I took cover in a small deserted building and waited for the rain to stop. It was dark outside when I heard voices calling. My shelter had been surrounded and they were ordering me to come out. I had been spotted.

I stepped into the gloom. I was anxious. I couldn’t see how many Italian soldiers were waiting for me but it hardly mattered, they’d got me. I was put on a lorry and taken away. They never bothered to tie my hands and I wasn’t knocked about. They got me back to the camp quickly and I spent a day and a night in a punishment cell. Then the dreadful routine resumed. It had been an unplanned effort born out of frustration. I was back in the bag and I’d have to lump it.

Dysentery dominated life in the camp – not just some slightly inconvenient type of stomach upset but a life-threatening,
demeaning illness which sapped all our energy leaving us weak, listless and in pain. We were all losing weight and with so many sick people, embarrassing accidents were common. Once you had messed yourself, getting properly clean was almost impossible with just cold water to do it. I saw lads in tears with the humiliation of it, grown men caked in diarrhoea. Many people in that camp died of preventable diseases and neglect. One man’s body was kept lying around for days in a shed before he was buried. I remember it because I inherited his trousers. Mine were ripped and filthy and the rest of my uniform was almost as bad.

I was relieved to have them, whether they had been taken from a corpse or not. It was practical. But as the days went by I started to itch badly, and this time it was more than lice. A blotchy, lumpy, red rash appeared on the insides of my thighs. It spread quickly until I had it all around the groin and God knows where else. I had picked up scabies. Tiny mites had burrowed into my flesh, and laid their eggs. As I scratched, the skin broke and bled and I knew it could get infected in all the filth. I’d survive a painful day but at night it seemed my skin was inflamed and crawling.

The bouts of dysentery and constant hunger meant I was horribly lethargic and getting thinner. If I stood up quickly, I would black out and keel over. After a while I began doing it on purpose just to knock myself out behind the barracks. It made the time pass more quickly. When I was out cold there was relief from the hunger, the lice and the torment of the bleeding rash. Most of us did it. The torment of scabies went on for weeks, maybe even months. Not until a bar of carbolic soap appeared in the camp to wash with did I start to bring it under control. My body was in a shocking state, but in my head, I wasn’t a prisoner at all. The enemy had done many things to me but they hadn’t captured my mind.

• **TO DO**
- A) In the account of the prison camp, what three things does the narrator say being knocked out brought relief from?
- B) Go on with the account of the prison camp, picking up after its final sentence.

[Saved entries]
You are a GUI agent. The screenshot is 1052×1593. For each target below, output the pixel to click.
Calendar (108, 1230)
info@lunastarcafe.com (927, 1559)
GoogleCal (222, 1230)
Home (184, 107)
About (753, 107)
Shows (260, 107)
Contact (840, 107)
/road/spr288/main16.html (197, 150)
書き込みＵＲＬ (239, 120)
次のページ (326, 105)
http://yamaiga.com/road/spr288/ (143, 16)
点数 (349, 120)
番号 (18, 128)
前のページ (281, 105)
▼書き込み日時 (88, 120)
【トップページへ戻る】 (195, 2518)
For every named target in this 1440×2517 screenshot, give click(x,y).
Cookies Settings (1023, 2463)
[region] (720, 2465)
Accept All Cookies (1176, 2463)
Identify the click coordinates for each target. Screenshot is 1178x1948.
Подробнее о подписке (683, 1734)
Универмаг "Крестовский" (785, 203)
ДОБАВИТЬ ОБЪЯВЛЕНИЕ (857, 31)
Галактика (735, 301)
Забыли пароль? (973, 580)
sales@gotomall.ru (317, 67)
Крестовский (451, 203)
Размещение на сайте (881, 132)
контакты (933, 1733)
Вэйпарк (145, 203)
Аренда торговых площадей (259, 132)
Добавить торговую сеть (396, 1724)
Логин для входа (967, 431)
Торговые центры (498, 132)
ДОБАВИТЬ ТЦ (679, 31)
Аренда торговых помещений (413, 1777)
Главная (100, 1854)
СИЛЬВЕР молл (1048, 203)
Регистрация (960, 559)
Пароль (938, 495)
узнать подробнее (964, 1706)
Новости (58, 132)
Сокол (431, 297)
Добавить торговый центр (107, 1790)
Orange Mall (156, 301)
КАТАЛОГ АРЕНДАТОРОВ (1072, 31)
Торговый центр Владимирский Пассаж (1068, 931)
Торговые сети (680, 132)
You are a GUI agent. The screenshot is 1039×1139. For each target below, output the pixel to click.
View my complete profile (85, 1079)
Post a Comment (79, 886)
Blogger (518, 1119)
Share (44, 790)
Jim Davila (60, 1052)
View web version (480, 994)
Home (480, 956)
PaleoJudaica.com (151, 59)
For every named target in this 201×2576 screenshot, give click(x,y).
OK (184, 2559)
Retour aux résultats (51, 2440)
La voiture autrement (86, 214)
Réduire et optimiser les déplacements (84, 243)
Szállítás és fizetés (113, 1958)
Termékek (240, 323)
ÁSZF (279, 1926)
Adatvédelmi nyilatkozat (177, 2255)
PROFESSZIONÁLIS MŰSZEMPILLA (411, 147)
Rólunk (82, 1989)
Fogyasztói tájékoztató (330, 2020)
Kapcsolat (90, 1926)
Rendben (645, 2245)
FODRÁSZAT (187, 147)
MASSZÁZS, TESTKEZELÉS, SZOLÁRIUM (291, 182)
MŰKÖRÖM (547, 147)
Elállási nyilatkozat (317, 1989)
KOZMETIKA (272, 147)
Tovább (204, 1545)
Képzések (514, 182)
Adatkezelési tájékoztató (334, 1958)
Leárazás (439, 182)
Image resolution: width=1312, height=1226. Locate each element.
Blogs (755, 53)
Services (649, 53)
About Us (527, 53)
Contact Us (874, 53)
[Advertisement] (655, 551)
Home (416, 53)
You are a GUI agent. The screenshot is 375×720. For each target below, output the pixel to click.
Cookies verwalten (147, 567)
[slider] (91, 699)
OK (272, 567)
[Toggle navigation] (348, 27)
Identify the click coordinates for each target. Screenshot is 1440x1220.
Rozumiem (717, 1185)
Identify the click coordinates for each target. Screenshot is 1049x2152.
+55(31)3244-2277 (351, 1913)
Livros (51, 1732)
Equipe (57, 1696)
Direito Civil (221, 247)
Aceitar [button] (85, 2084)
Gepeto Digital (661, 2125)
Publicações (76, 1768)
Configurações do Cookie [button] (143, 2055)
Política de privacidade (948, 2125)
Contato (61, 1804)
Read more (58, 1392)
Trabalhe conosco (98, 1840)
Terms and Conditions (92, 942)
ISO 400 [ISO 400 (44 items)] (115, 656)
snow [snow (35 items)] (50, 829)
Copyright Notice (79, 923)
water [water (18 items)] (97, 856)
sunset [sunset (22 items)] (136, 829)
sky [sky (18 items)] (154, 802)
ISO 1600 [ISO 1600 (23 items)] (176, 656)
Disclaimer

• **EXPECTED RESPONSES**
- A) The hunger, the lice, and the torment of the bleeding rash.

- B)
That year in Italy was hellish. Many of the lads died of disease and neglect. When news came that some of us were being moved I felt it couldn’t get much worse. I was too weak to march out of
the camp. There were no officers with us and no military discipline to speak of. The best any of us could muster was a slow listless walk to the lorries. We were loaded into cattle trucks at a railway siding. In better days I would have leapt straight in but it was now a struggle to get up. A sign on the outside said ‘Forty men or ten horses’. There was one bucket for everything. I wanted to be as far away from that as possible. Many of the lads still had dysentery. I dropped down in the corner, relieved to have found a place below the only window. It was a twelve-inch square gap with barbed wire stretched across. It provided air, light and a restricted view of the world rolling by. It was also the only place to empty the bucket, which was soon overflowing. Something had to be done.

A couple of the boys lifted it to the window but pouring a bucket of excrement through a wired-up hole above head height was messy. Much of it blew back and ran down the inside of the carriage where I had sat. There was some verbiage about that. All the shit from Shanghai and I was sat underneath it.

We had the same old dog biscuit to eat and a container of water between us all. We didn’t know where we were going. As the train wound its way slowly north, we passed miles of deserted beaches and I saw a sign with the name ‘Rimini’. I had heard of that before the war. We turned inland and passed through villages where people came out to wave. Maybe they thought we were Italians.